PPARα/γ synergism activates UCP1-dependent and -independent thermogenesis and improves mitochondrial dynamics in the beige adipocytes of high-fat fed mice

To investigate the role of PPAR activation (single PPARα or PPARγ, and dual PPARαγ) on UCP1-dependent and independent thermogenic pathways and mitochondrial metabolism in the subcutaneous white adipose tissue of high-fat-fed mice. Male C57BL/6 mice received either a control diet (C, 10% lipids) or a high-fat diet (HF, 50% lipids) for 12 weeks. Then, the HF group was divided to receive the treatments for four weeks: HFγ (pioglitazone, 10 mg/kg), HFα (WY-14643, 3.5 mg/kg), and HFαγ (tesaglitazar, 4 mg/kg).
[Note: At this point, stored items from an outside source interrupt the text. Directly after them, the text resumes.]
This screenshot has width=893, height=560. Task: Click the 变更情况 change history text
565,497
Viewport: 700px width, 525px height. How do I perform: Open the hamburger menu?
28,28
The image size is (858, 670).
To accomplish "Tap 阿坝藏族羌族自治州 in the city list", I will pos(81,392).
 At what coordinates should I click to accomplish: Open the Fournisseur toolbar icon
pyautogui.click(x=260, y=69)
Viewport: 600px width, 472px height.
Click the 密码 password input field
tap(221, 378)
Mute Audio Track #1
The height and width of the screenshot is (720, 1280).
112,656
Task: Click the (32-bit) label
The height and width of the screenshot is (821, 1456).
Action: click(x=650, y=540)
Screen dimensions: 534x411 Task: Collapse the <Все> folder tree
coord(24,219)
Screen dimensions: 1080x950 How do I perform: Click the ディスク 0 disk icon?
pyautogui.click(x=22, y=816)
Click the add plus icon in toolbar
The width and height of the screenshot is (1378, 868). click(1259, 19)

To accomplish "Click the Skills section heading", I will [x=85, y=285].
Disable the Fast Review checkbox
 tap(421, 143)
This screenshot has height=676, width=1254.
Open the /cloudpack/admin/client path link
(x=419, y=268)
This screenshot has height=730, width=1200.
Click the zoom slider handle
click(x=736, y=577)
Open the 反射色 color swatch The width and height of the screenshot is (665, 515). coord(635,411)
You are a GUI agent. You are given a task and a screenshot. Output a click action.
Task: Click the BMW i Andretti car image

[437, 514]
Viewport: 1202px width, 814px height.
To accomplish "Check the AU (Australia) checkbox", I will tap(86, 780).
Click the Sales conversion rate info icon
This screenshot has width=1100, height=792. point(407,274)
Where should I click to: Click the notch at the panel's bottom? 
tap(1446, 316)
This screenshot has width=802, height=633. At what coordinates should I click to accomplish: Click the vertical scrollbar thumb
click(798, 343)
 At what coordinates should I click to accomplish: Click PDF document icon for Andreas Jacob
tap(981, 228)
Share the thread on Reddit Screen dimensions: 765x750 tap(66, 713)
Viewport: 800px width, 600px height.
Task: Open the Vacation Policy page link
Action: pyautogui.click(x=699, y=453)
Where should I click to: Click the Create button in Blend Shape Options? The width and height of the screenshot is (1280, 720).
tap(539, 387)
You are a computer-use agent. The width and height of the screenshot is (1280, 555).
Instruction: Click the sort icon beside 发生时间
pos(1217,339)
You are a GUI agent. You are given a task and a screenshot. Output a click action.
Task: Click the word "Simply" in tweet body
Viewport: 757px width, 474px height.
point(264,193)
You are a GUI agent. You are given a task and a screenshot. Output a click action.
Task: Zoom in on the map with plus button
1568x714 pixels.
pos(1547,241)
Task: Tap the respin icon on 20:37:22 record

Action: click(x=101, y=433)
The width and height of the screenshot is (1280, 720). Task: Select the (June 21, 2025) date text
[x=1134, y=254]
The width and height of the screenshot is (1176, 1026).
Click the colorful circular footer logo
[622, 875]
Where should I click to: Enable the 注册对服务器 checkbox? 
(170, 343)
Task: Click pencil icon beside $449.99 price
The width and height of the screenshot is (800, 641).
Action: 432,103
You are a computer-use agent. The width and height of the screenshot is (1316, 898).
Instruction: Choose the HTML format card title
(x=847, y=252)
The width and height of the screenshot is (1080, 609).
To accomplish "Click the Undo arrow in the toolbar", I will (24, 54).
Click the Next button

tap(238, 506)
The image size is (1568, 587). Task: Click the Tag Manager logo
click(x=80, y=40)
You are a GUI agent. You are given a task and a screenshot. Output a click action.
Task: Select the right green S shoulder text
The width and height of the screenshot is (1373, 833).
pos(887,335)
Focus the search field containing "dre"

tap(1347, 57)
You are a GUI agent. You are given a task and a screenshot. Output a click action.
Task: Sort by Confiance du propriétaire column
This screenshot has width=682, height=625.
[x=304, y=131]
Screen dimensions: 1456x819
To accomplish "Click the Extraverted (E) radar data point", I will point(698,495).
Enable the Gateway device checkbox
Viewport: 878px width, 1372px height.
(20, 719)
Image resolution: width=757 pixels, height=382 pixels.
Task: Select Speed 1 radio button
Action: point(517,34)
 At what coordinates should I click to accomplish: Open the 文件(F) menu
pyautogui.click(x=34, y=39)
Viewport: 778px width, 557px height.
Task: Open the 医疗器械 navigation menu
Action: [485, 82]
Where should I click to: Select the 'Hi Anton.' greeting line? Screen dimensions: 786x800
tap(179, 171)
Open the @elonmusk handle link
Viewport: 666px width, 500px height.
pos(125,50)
The HF group was overweight, insulin resistant, and had subcutaneous white adipocyte dysfunction. Treatment with PPARα and PPARαγ reduced body mass, mitigated insulin resistance, and induced browning with increased UCP1-dependent and independent thermogenesis activation and improved mitochondrial metabolism to support the beige adipocyte phenotype. PPARα and dual PPARαγ activation recruited UCP1+ beige adipocytes and favored UCP-1 independent thermogenesis, yielding body mass and insulin sensitivity normalization. Preserved mitochondrial metabolism emerges as a potential target for obesity treatment using PPAR agonists, with possible clinical applications.